— BEGIN —
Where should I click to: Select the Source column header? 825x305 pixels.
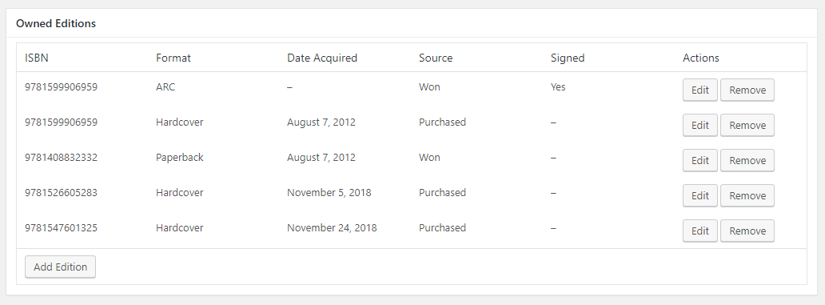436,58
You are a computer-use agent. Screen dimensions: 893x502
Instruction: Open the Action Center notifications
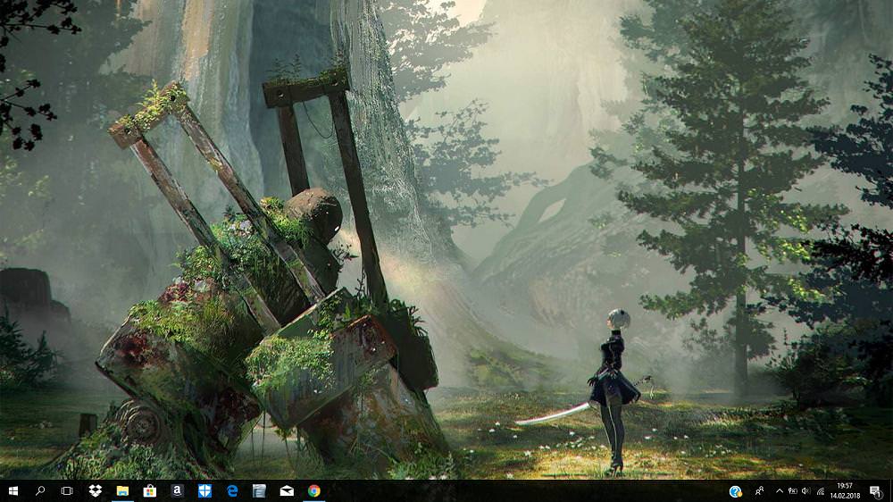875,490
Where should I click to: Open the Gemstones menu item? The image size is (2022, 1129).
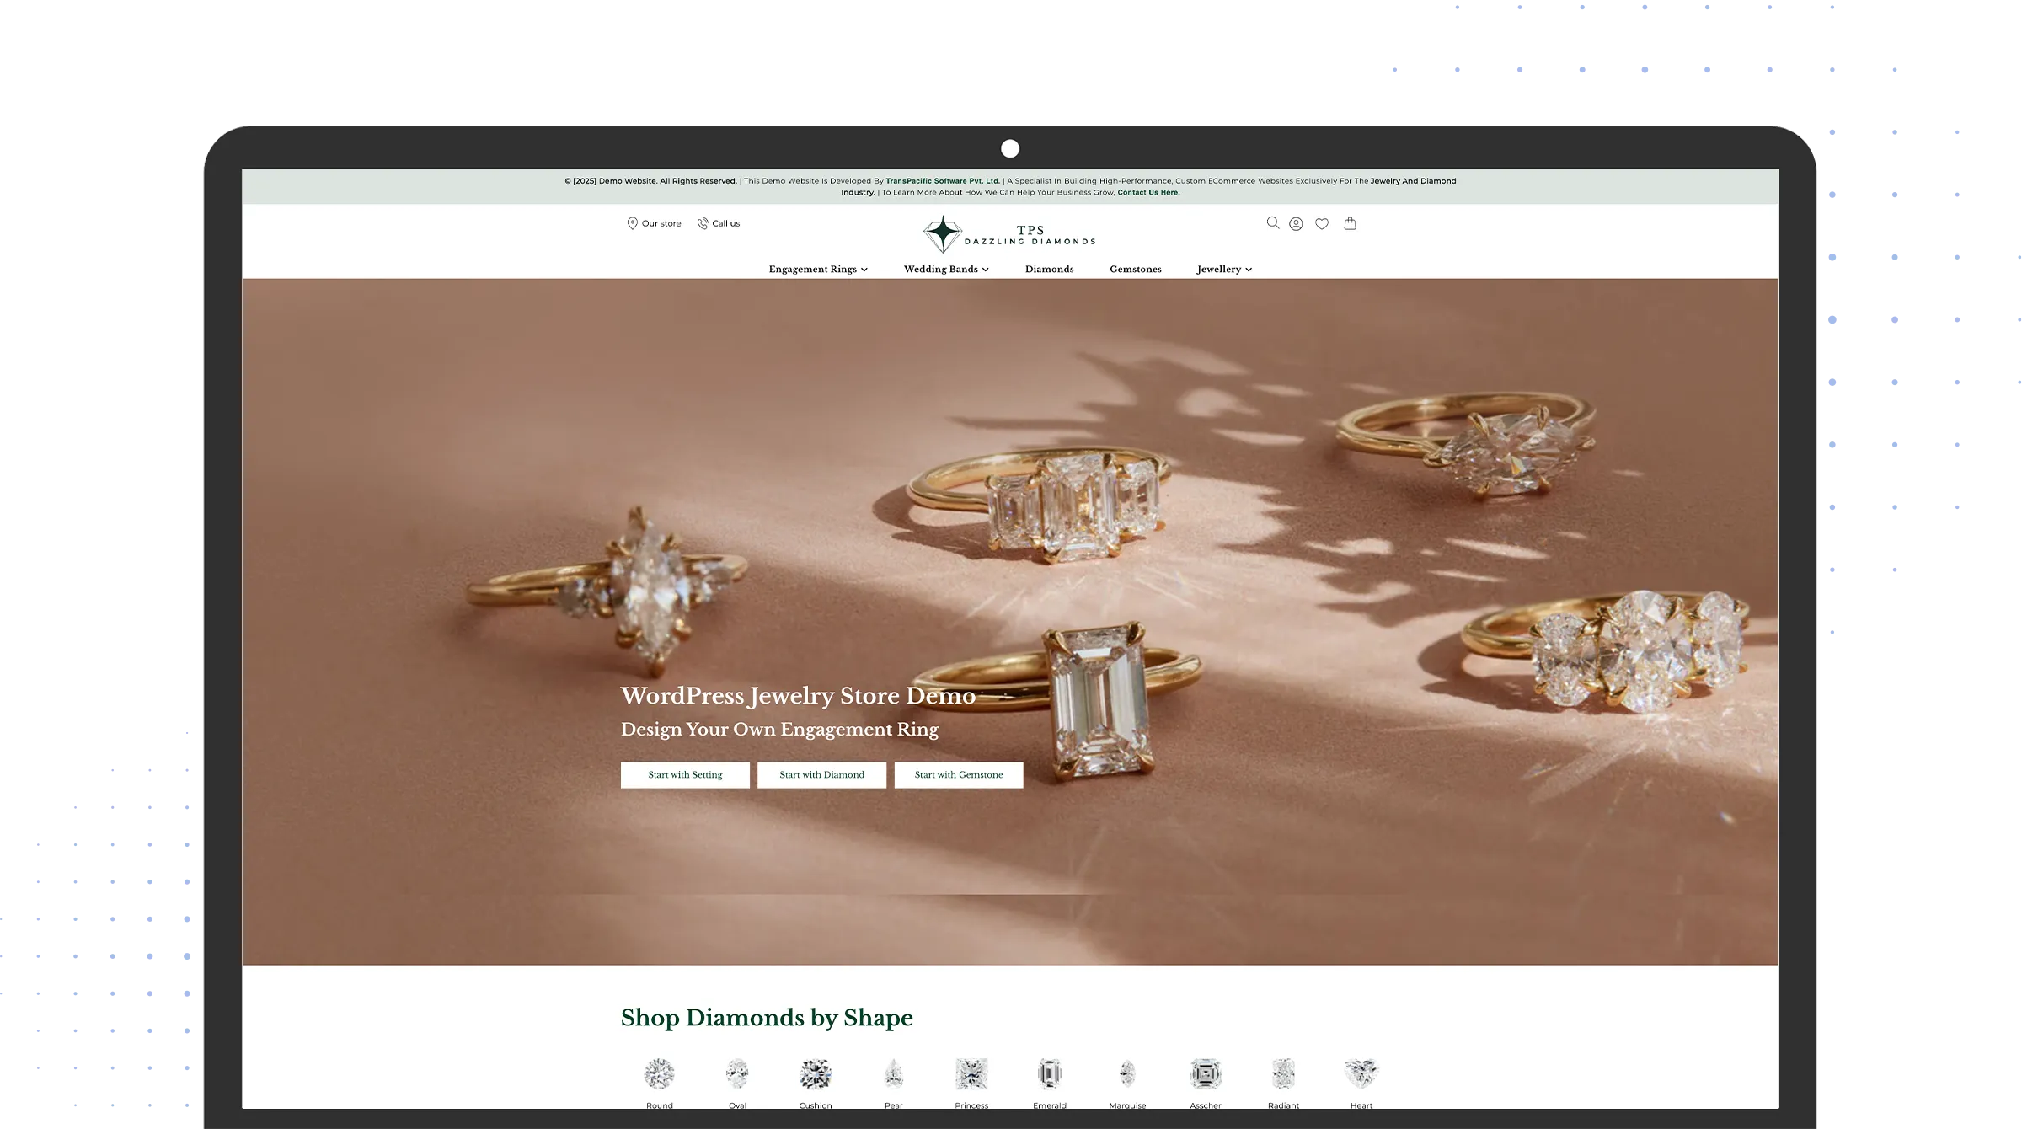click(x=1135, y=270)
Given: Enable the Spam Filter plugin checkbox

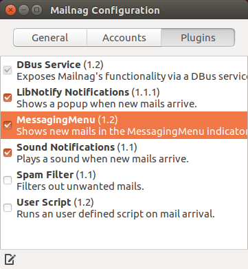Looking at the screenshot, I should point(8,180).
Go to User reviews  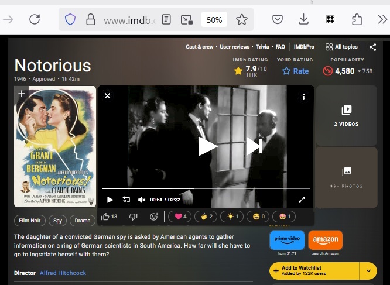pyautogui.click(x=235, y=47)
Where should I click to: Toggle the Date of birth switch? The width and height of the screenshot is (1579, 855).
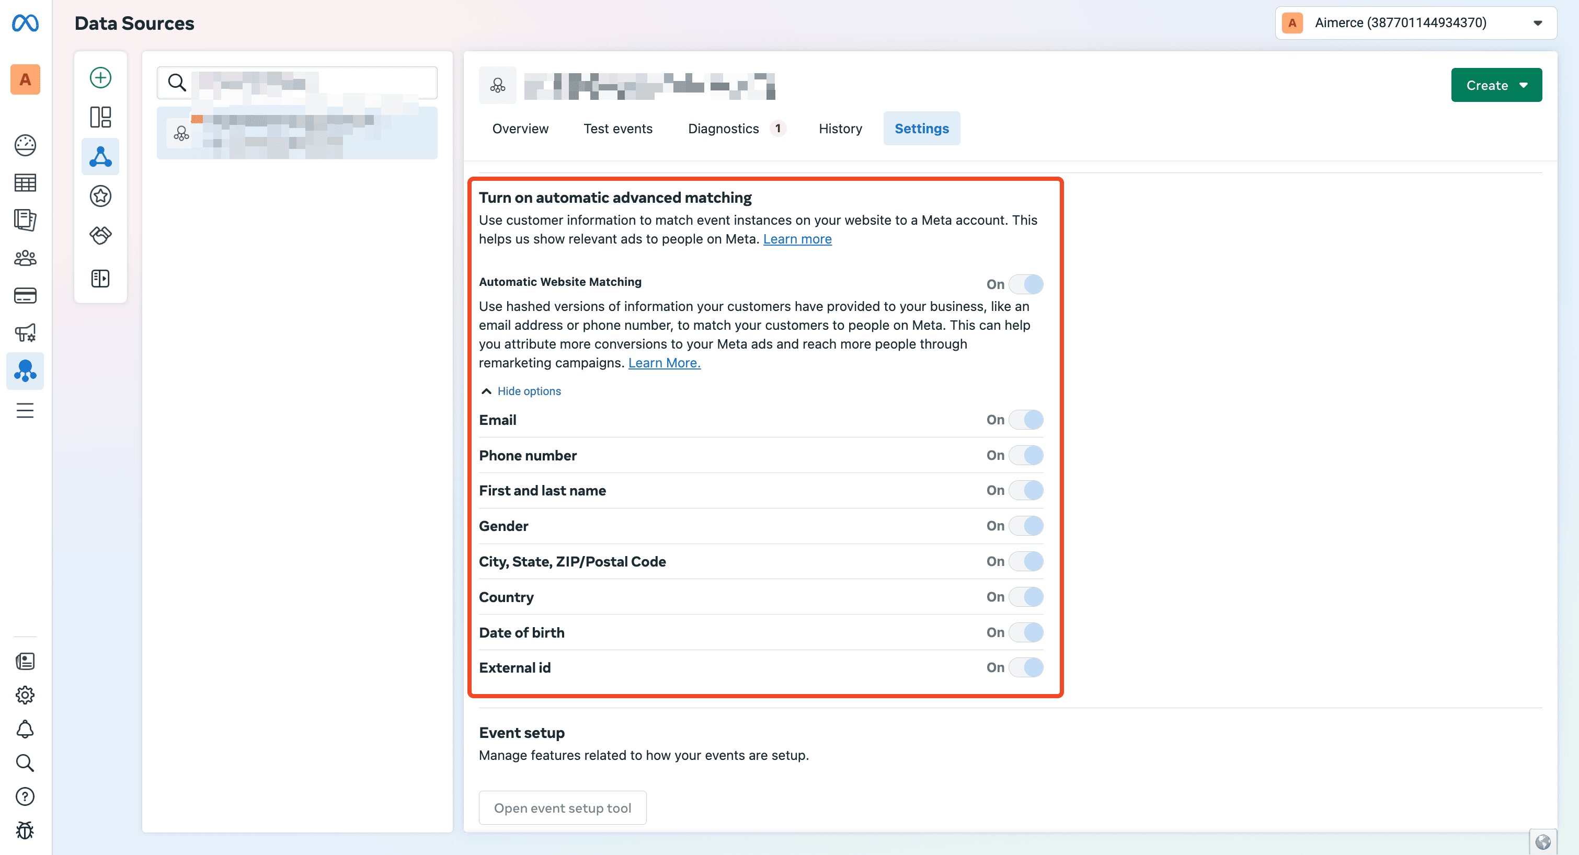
— END —
> GIVEN REQUEST: Copy out the lines from the very first one through the line that contains "click(x=1135, y=270)", and leave the pictures out of your copy.

> OUTPUT OF THE TASK:
Where should I click to: Select the Source column header? 825x305 pixels.
436,58
You are a computer-use agent. Screen dimensions: 893x502
Instruction: Open the Action Center notifications
875,490
Where should I click to: Open the Gemstones menu item? The image size is (2022, 1129).
click(x=1135, y=270)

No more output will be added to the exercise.